Ex-ministra do Planejamento faz alerta sobre futuro fiscal do Brasil
Recém-saída do Ministério do Planejamento e Orçamento, Simone Tebet emitiu um alerta contundente sobre as contas públicas brasileiras. Após migrar do MDB para o PSB, onde deve concorrer a uma vaga no Senado por São Paulo apoiando a reeleição do presidente Lula, a ex-ministra afirmou que o próximo governo terá que implementar um ajuste fiscal mais rigoroso a partir de 2027.
Transição partidária e projeção política
Há pouco mais de uma semana, Tebet deixou a pasta da Esplanada após quase trinta anos de militância no MDB. Sua mudança para o PSB marca uma nova fase em sua trajetória política, com planos de disputar uma das duas vagas no Senado pelo estado de São Paulo. Em entrevista à VEJA, ela destacou que, apesar de apoiar a gestão de Lula, o país enfrentará desafios fiscais significativos no próximo mandato presidencial.
O diagnóstico fiscal: renúncias tributárias como chave
A ex-ministra foi enfática ao apontar as renúncias fiscais como elemento central para qualquer ajuste futuro. "As renúncias fiscais giram em torno de 520 bilhões de reais.

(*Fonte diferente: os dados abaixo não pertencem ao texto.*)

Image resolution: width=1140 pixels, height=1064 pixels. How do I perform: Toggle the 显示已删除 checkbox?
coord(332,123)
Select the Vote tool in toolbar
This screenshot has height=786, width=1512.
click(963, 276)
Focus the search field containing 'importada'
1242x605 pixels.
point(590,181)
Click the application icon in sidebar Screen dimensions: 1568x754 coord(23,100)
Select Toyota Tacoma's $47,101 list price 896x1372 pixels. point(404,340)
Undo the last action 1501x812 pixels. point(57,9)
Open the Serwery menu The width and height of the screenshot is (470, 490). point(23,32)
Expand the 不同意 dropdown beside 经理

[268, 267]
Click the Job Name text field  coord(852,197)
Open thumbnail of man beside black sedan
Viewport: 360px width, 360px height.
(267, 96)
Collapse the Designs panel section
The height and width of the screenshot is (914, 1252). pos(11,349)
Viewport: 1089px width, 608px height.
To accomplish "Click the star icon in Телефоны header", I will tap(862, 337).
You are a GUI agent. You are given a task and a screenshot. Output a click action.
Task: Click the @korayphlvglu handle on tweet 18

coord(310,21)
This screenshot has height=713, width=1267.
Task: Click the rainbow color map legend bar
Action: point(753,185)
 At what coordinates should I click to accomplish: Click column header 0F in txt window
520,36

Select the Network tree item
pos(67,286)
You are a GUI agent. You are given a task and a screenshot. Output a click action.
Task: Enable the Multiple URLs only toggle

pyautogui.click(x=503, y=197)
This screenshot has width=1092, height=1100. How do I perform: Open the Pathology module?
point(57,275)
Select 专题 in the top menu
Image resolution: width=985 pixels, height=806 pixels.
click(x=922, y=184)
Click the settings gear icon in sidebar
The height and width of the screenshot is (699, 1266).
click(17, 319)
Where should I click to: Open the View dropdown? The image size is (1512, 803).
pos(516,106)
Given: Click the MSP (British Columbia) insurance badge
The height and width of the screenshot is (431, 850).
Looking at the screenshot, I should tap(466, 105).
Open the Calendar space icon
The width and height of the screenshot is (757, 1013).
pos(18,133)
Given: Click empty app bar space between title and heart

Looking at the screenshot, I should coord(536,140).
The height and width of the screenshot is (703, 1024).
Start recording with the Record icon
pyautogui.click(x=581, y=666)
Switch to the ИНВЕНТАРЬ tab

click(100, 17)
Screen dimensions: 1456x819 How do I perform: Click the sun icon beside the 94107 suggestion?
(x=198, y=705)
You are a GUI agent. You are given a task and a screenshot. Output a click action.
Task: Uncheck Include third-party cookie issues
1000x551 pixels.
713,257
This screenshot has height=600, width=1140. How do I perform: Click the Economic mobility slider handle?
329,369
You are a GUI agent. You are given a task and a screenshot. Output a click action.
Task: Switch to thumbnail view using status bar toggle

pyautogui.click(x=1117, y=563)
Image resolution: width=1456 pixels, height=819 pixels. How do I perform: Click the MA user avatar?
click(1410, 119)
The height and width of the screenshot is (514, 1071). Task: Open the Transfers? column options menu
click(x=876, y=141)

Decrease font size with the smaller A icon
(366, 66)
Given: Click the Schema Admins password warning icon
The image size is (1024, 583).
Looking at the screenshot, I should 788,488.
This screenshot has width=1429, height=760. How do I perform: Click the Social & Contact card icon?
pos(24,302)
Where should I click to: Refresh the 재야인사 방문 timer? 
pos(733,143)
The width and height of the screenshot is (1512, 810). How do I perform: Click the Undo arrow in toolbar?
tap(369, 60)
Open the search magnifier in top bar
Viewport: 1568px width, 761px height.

Fora renúncias creditícias e financeiras, que, aí, o total chega a quase 800 bilhões de reais", explicou Tebet. Ela argumentou que filtrar apenas 10% desse montante anualmente poderia gerar entre 50 e 60 bilhões de reais para reduzir a dívida pública.
Tebet reconheceu que Lula tentou avançar nessa pauta, mas enfrentou resistência do Congresso Nacional. "O presidente queria fazer, mas não teve apoio do Congresso", lamentou. A ex-ministra também mencionou a aprovação da chamada "PEC da Gastança" em dezembro de 2022, que abriu espaço fiscal de 168 bilhões de reais no orçamento de 2023.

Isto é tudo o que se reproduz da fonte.